След четырех ступней резко обозначался в снегу и, выбравшись на пригорок, потянулся извилинами среди елей и кустов можжевельника; под сплетавшимися ветвями начинало уже темнеть — очевидно, мы выбрались из дому несколько поздно и задержались еще на сборном пункте зубровкой. Теперь я стоял среди глухой дебри, закрывавшей просветы со всех сторон: небо прояснилось от туч и светилось сквозь щели лохматых ветвей бледно-голубыми пятнами, но по кровавому зареву, лежавшему лишь на верхушках елей, можно было судить, что солнце стояло уже низко.

Я заторопился идти, чувствуя, что мне изменяют силы и что легкая дрожь опять начинает прокрадываться мне за спину.

Я чаще стал останавливаться и прислушиваться, но зловещая тишина лежала в бору и ни один звук не доносился ко мне от опередивших меня товарищей.

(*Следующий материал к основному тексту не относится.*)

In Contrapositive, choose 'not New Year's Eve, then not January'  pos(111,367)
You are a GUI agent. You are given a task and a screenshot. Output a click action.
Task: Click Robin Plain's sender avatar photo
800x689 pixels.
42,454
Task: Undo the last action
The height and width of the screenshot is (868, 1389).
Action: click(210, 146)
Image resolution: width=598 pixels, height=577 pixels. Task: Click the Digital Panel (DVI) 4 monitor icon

Я спустился в какую-то котловину, и следы привели наконец меня к месту, где они, смешавшись с другими, шедшими им навстречу, разбились в разные стороны. Внизу в трущобе стлался уже темной пеленой мрак: еще полчаса, и не будет совсем заметно следов… а кругом стояли стеной тонкие-тонкие заросли, сквозь которые пробираться было совсем невозможно…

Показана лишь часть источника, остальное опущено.